There was an echo to its endless voice, which had not the capacity for gentleness. Echo stirred in his tank, caught up in the resonance that disturbed his shallow water.

Once upon a time, the Tower was a symbol of destruction, a harbinger of change. Upright, it meant disaster, upheaval, unrest. Inversion meant delay of the inevitable, resistance to changes deemed necessary by fate. The Tower was feared not for its intrinsic danger, but of what it foretold. Destruction. Suffering.

The day I went in for my test, I had drawn from the tarot deck the Tower. Something was coming, and at the time of the omen I was not yet sure what it would be. 

But then the call, the invitation to try my hand at the career of my dreams. Maybe this was what it had promised. I was heading into a great unknown, and the reminder of the draw, one that foretold a painful transition drawing nearer on my horizon, echoed in my mind as I stood beneath that cell tower and looked up into the expanse of the future. 

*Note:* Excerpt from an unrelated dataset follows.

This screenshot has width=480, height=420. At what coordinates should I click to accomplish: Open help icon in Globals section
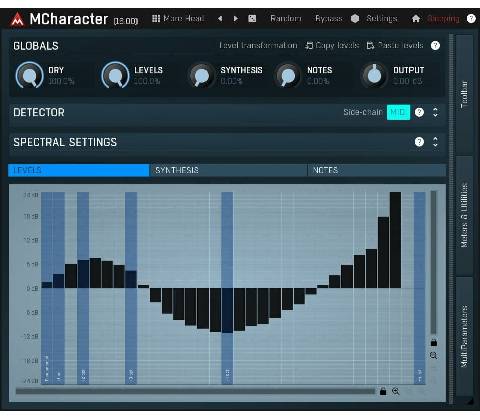[x=435, y=45]

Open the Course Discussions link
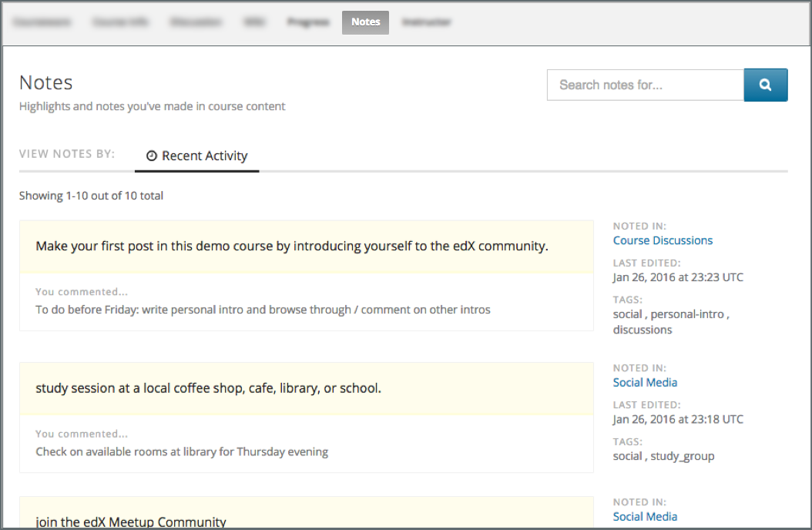point(663,240)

Learning more of how they work, the cell phone towers dotting the expanses became less mysterious. A feat of engineering to stand almost a mile high in stature, and a medal upon the lapel of human ingenuity that they were able to broadcast the signals that keep us connected in spite of miles in between. As I came to appreciate the beauty of our condition, tied together by telephone wires even as we drift further and further apart, I began to see the Tower in a new light, too. 

In burning can be found a catharsis. In the aftermath of an upheaval, be it a political revolution of millions or the change in career of just one, change was a force neutral by default. Change is made beautiful or devastating or both all at once by the perceptions of those who stand at the tower's base, looking up, as I once did in the parking lot of my new job, at the start of something new.